** DIRECTIONS **
For this exercise, restate word for word only the lines from the one containing "Screen dimensions: 1316x904" through the last line below. Pictures do not get copied.

** RECORDS SHOWN **
· · · ·
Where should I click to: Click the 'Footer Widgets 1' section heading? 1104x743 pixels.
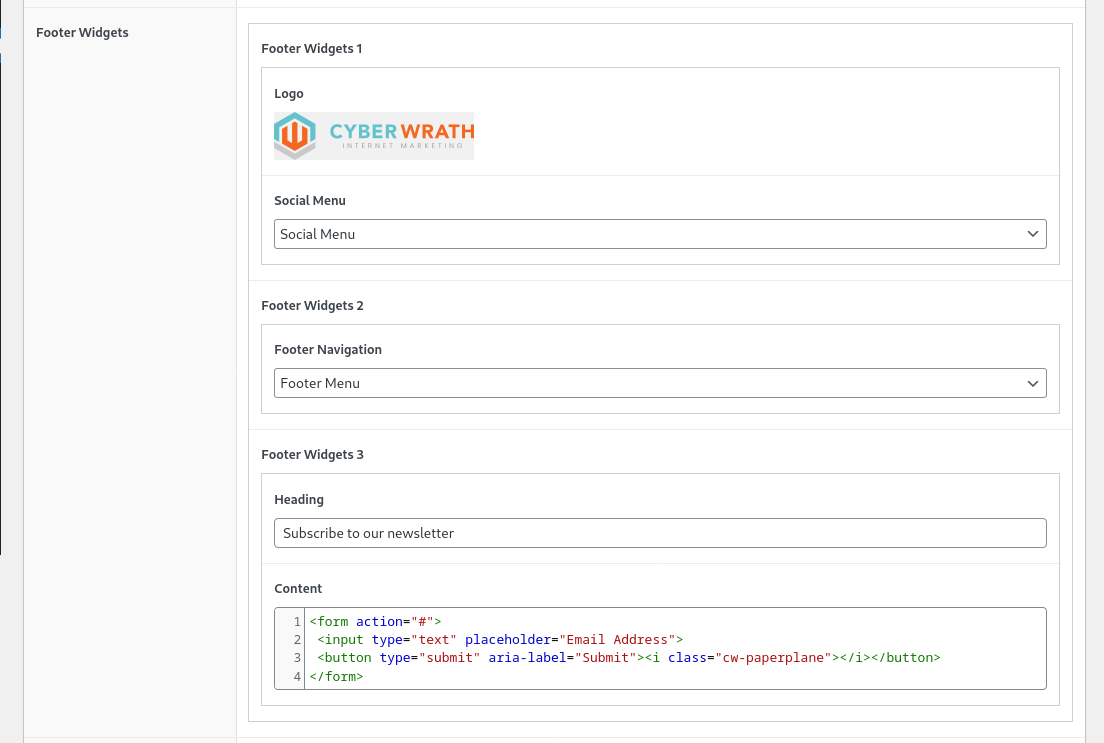click(x=311, y=48)
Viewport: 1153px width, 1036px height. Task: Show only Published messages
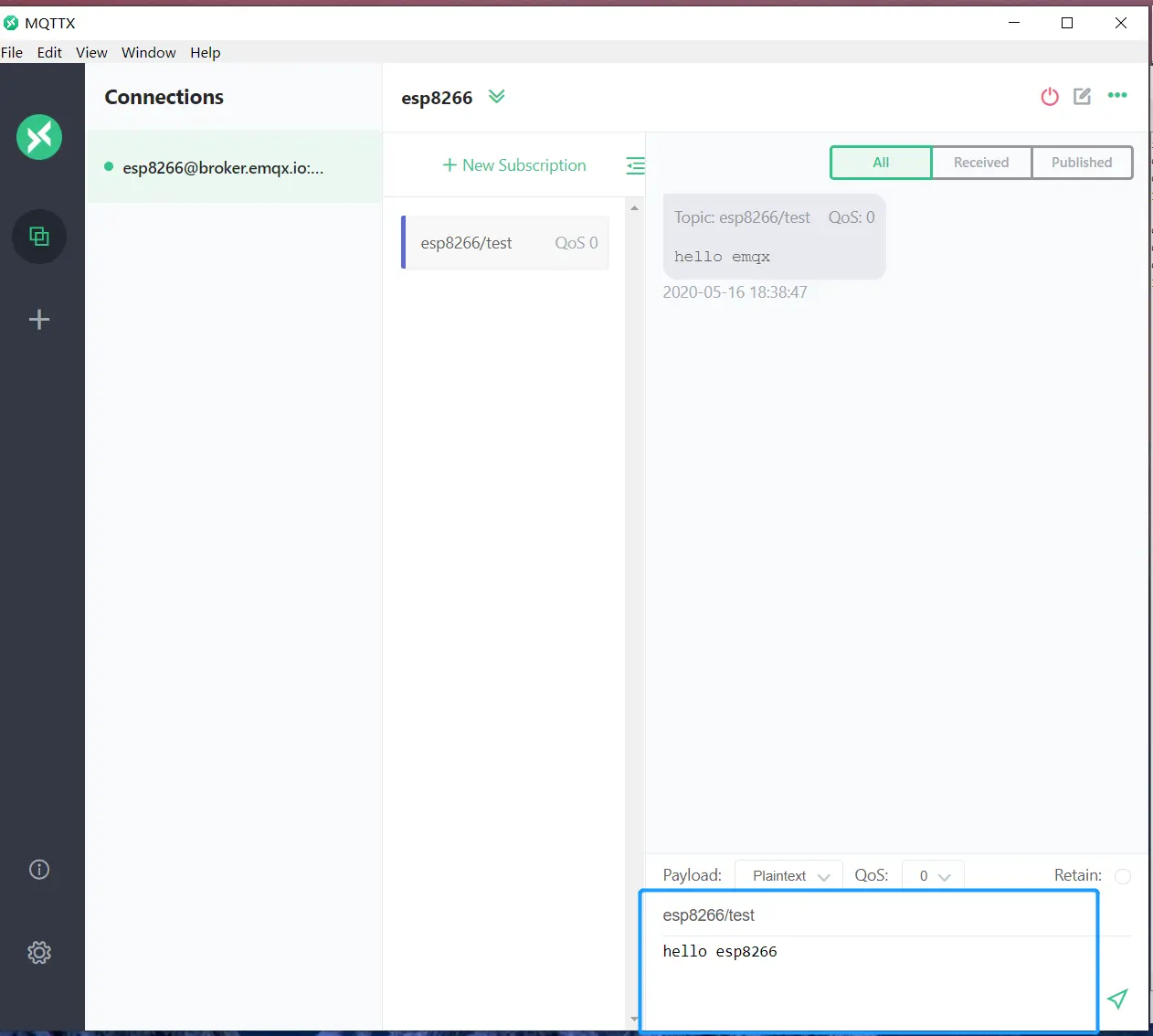(x=1082, y=163)
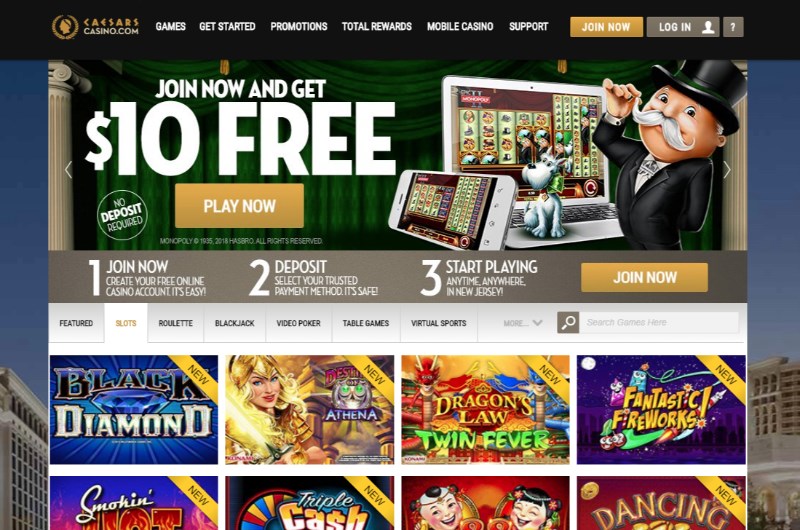This screenshot has height=530, width=800.
Task: Open help via the question mark icon
Action: tap(733, 27)
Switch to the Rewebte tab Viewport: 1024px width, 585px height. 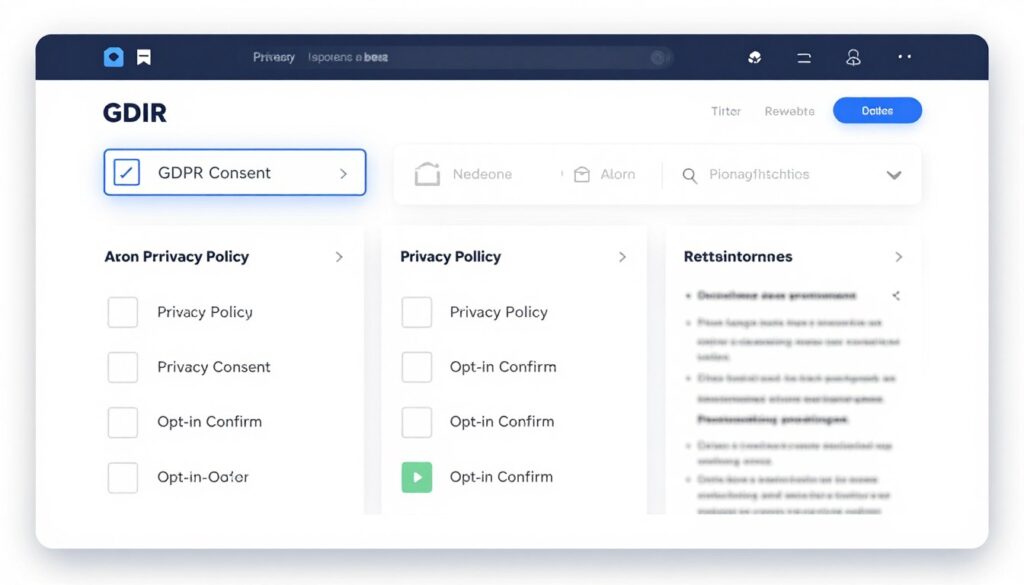789,110
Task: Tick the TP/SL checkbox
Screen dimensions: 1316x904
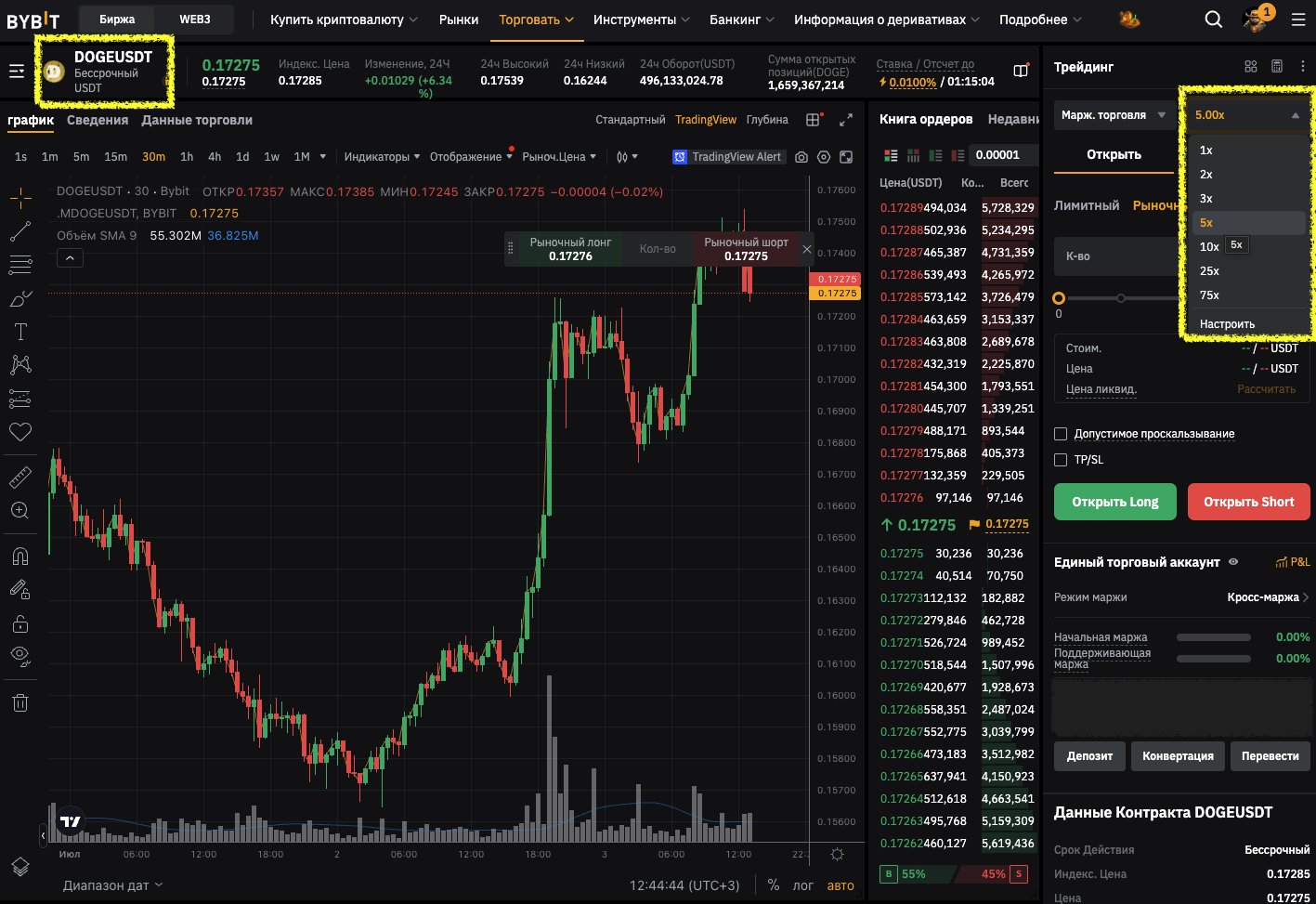Action: (x=1061, y=460)
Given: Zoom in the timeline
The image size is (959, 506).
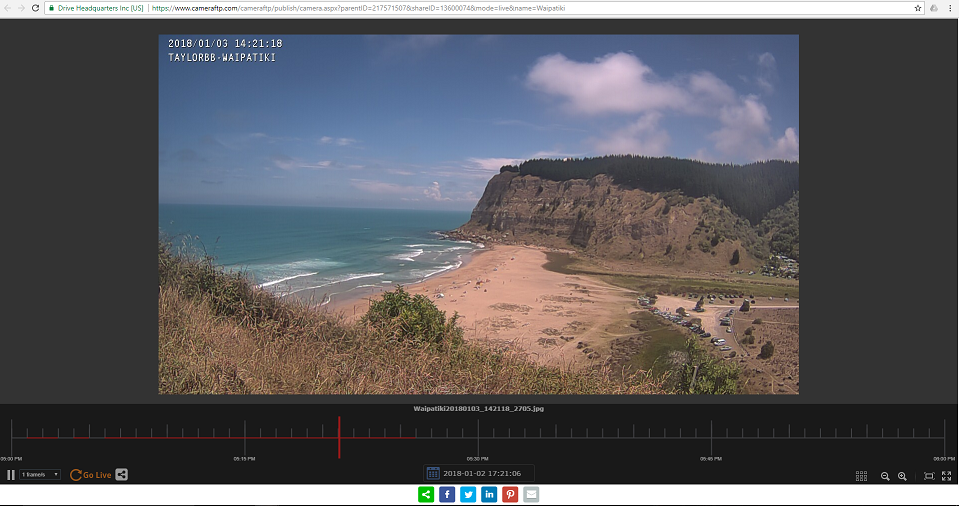Looking at the screenshot, I should [902, 476].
· · · ·
** SOLVED PROBLEM **
Screen dimensions: 1316x904
Action: (x=1061, y=460)
Given: Zoom in the timeline
The image size is (959, 506).
Looking at the screenshot, I should [902, 476].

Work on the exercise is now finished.